= Beginning of Section =

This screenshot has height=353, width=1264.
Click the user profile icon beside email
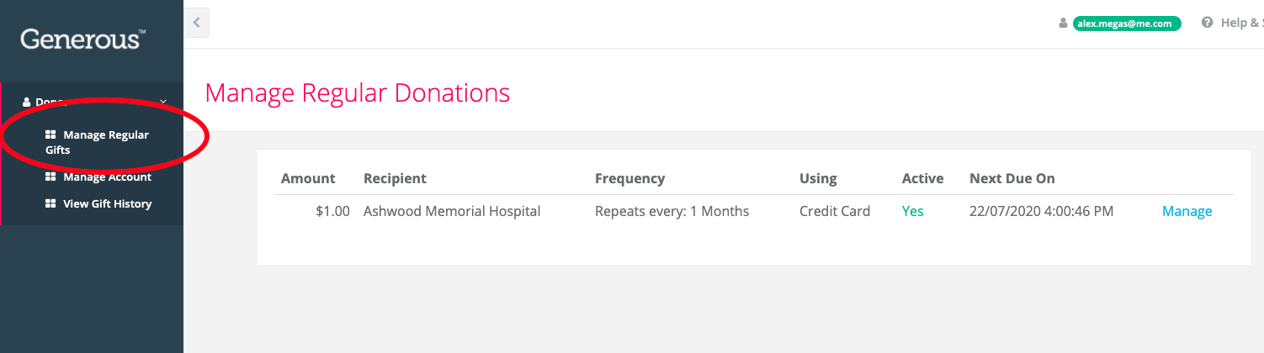pos(1063,24)
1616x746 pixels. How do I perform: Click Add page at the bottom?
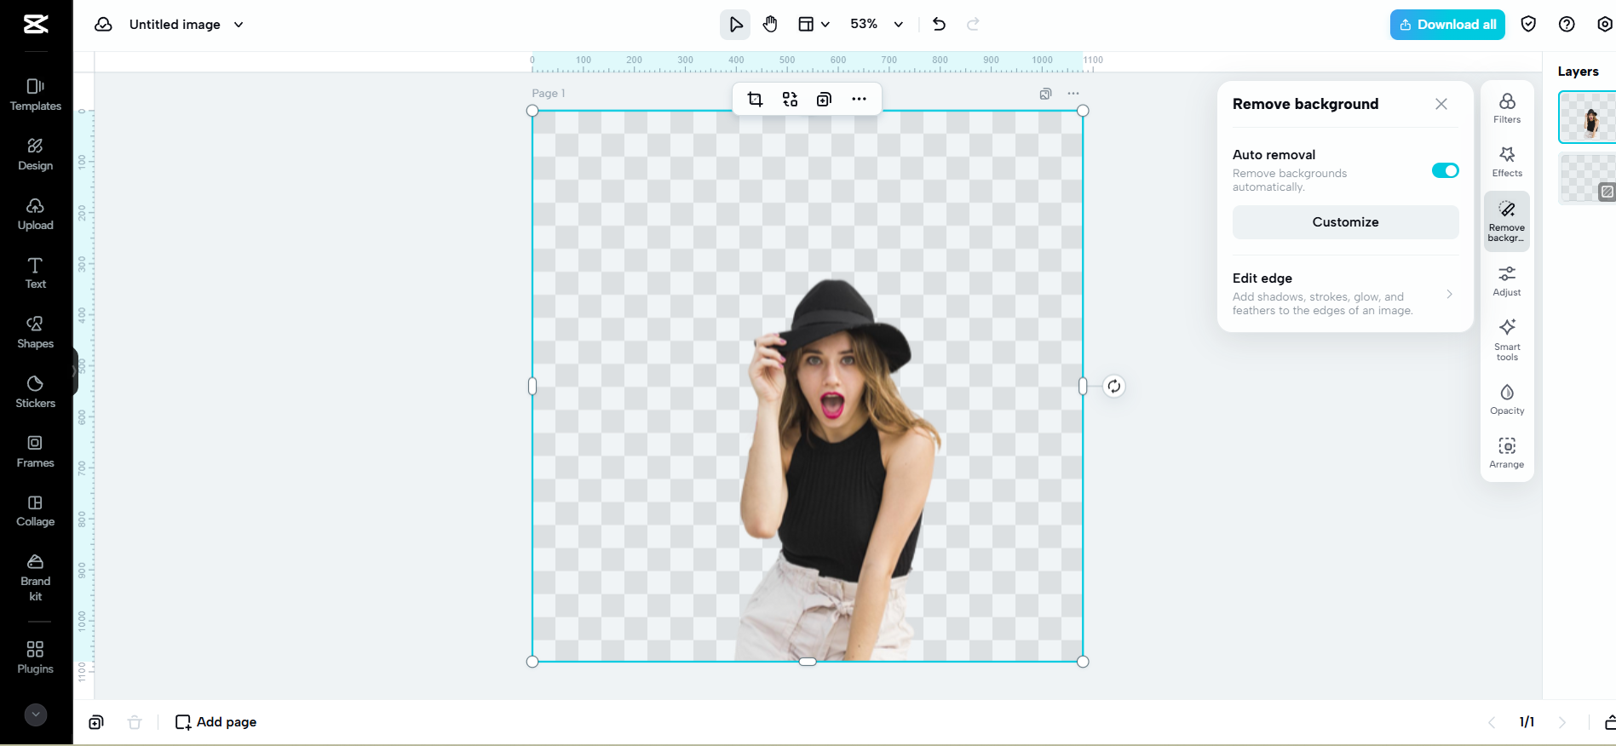coord(216,722)
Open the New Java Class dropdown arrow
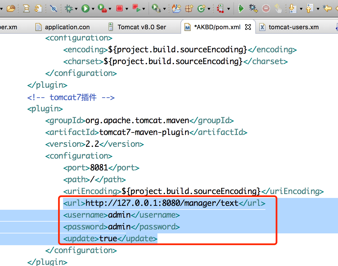338x266 pixels. (209, 9)
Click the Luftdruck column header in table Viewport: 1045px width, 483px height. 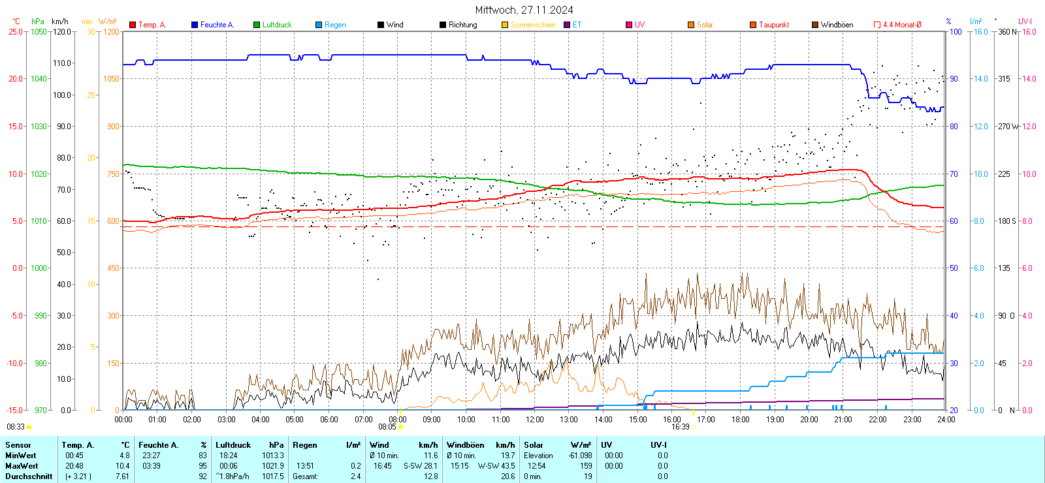tap(233, 445)
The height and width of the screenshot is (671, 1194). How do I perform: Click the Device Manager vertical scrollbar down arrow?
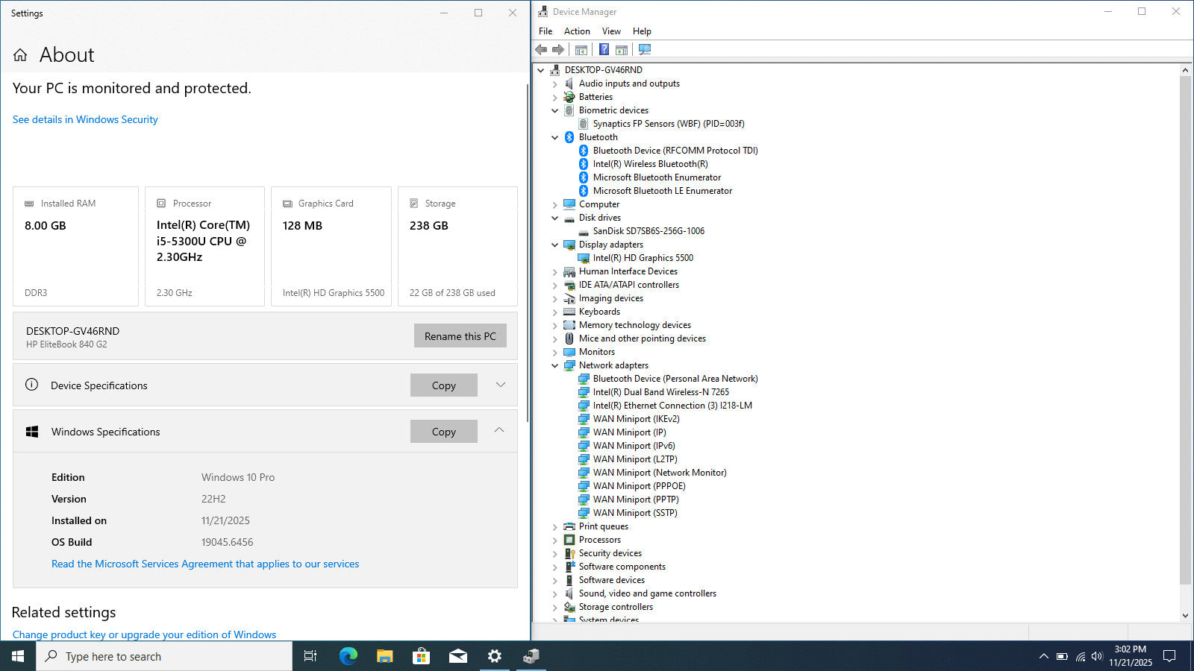point(1185,616)
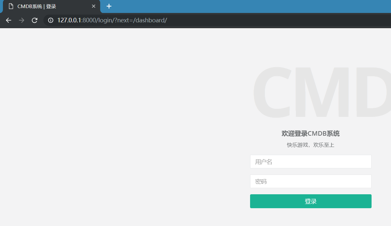Click the 欢迎登录CMDB系统 heading
Screen dimensions: 391x226
point(311,133)
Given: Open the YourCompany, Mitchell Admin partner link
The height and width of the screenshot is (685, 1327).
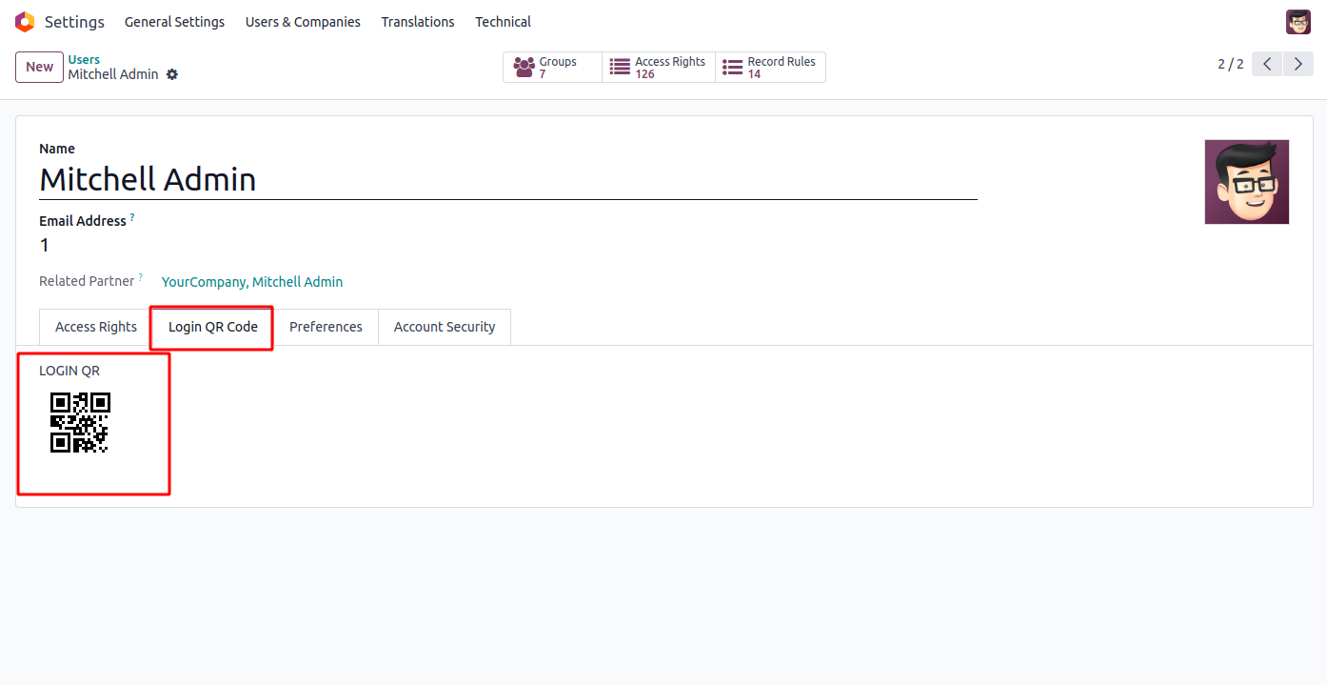Looking at the screenshot, I should tap(252, 282).
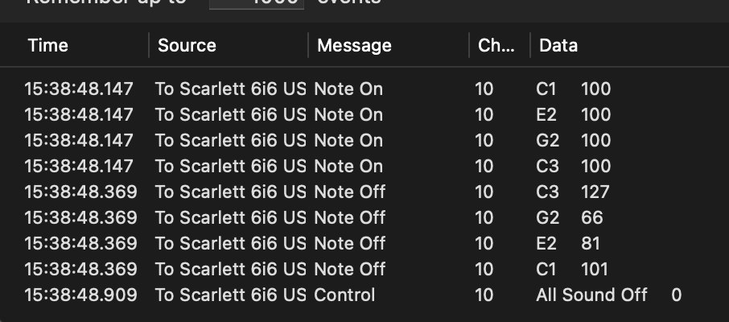Click the velocity value 66
Image resolution: width=729 pixels, height=322 pixels.
[x=591, y=218]
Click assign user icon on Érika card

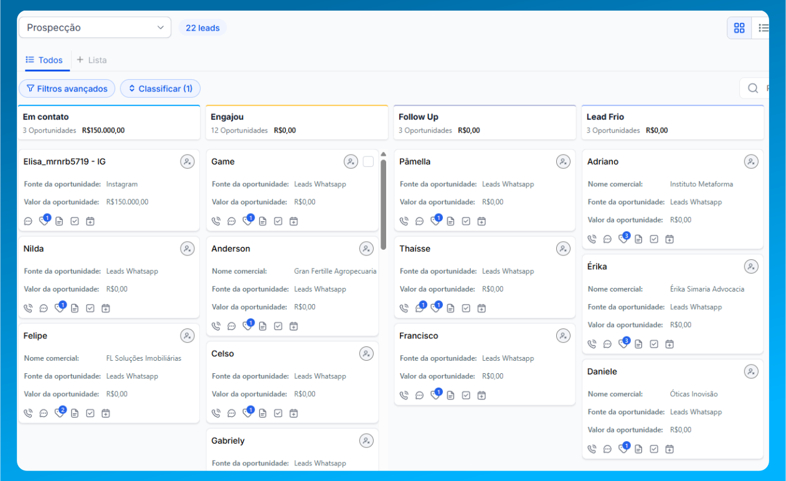(x=751, y=267)
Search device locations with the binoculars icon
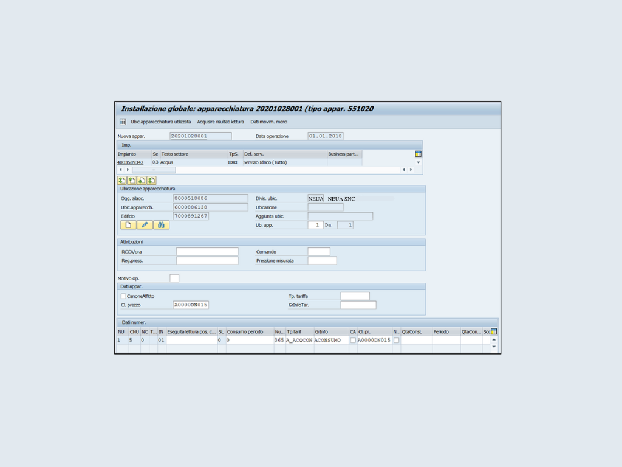622x467 pixels. 161,225
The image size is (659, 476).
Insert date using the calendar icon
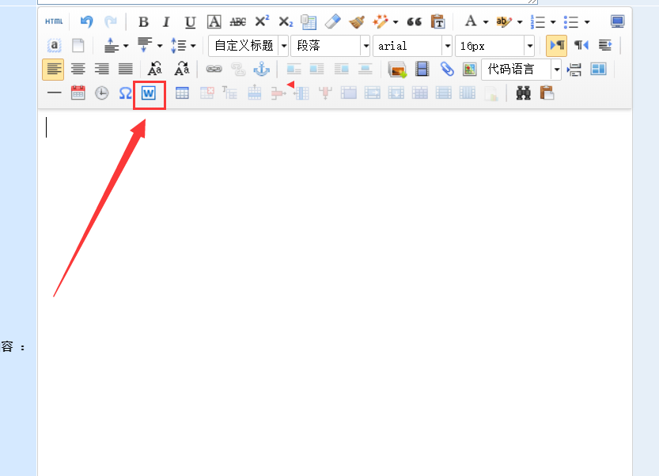(78, 93)
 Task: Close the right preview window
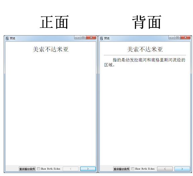pyautogui.click(x=185, y=38)
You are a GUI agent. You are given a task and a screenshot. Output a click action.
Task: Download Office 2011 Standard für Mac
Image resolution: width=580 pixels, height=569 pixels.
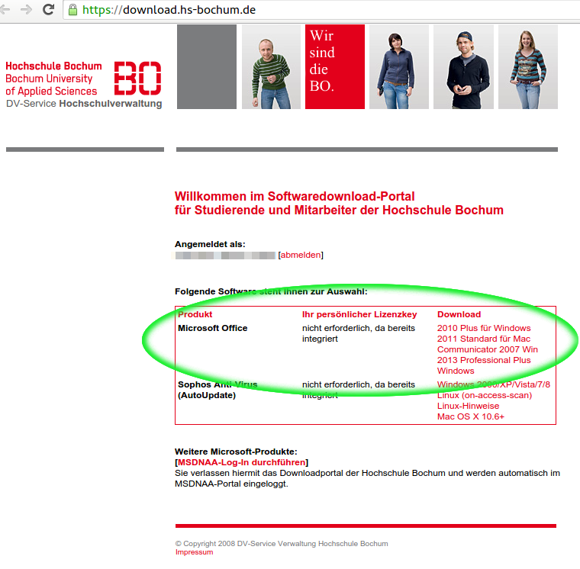click(483, 339)
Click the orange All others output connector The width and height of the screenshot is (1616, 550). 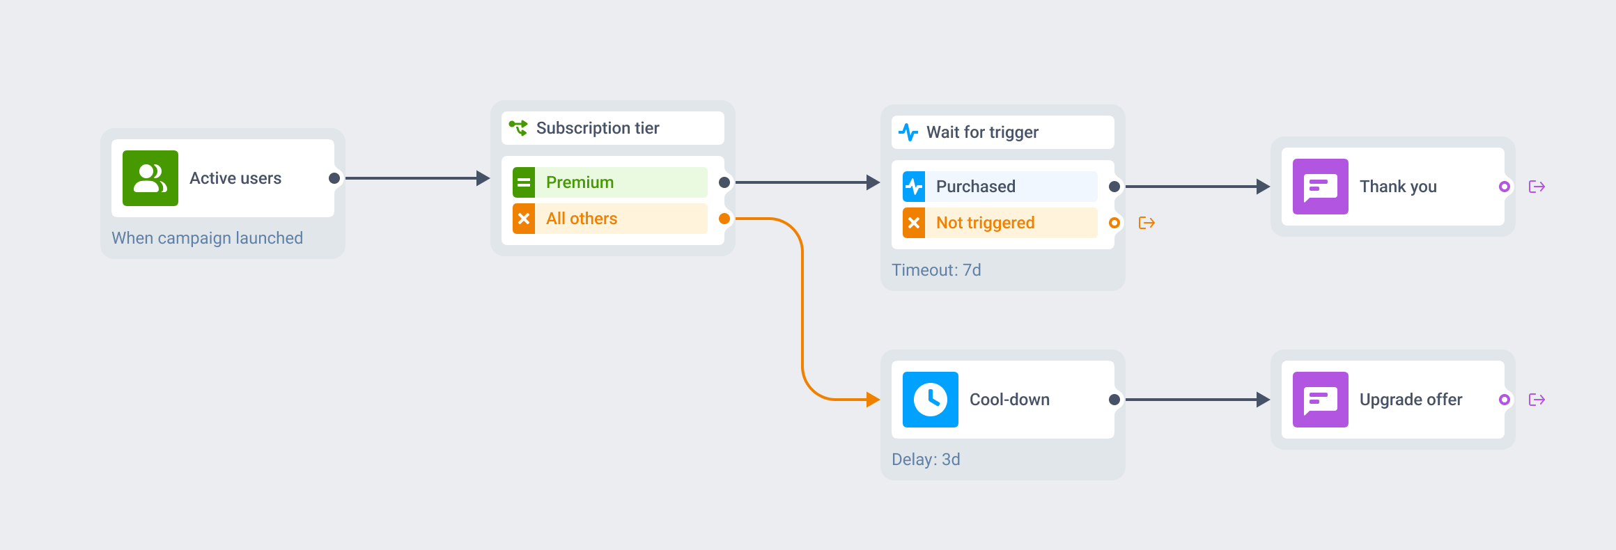point(724,219)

= End of Section =

- [YOUR OBJECTIVE]:
Between and including the line with "Search device locations" and the line with "Task: Download Office 2011 Standard für Mac", repeat every line exactly as it appears above, with pictures left out.

- [SOLUTION TO THIS EXERCISE]:
Search device locations with the binoculars icon
622x467 pixels. 161,225
The image size is (659, 476).
Insert date using the calendar icon
(78, 93)
 Task: Close the right preview window
pyautogui.click(x=185, y=38)
You are a GUI agent. You are given a task and a screenshot. Output a click action.
Task: Download Office 2011 Standard für Mac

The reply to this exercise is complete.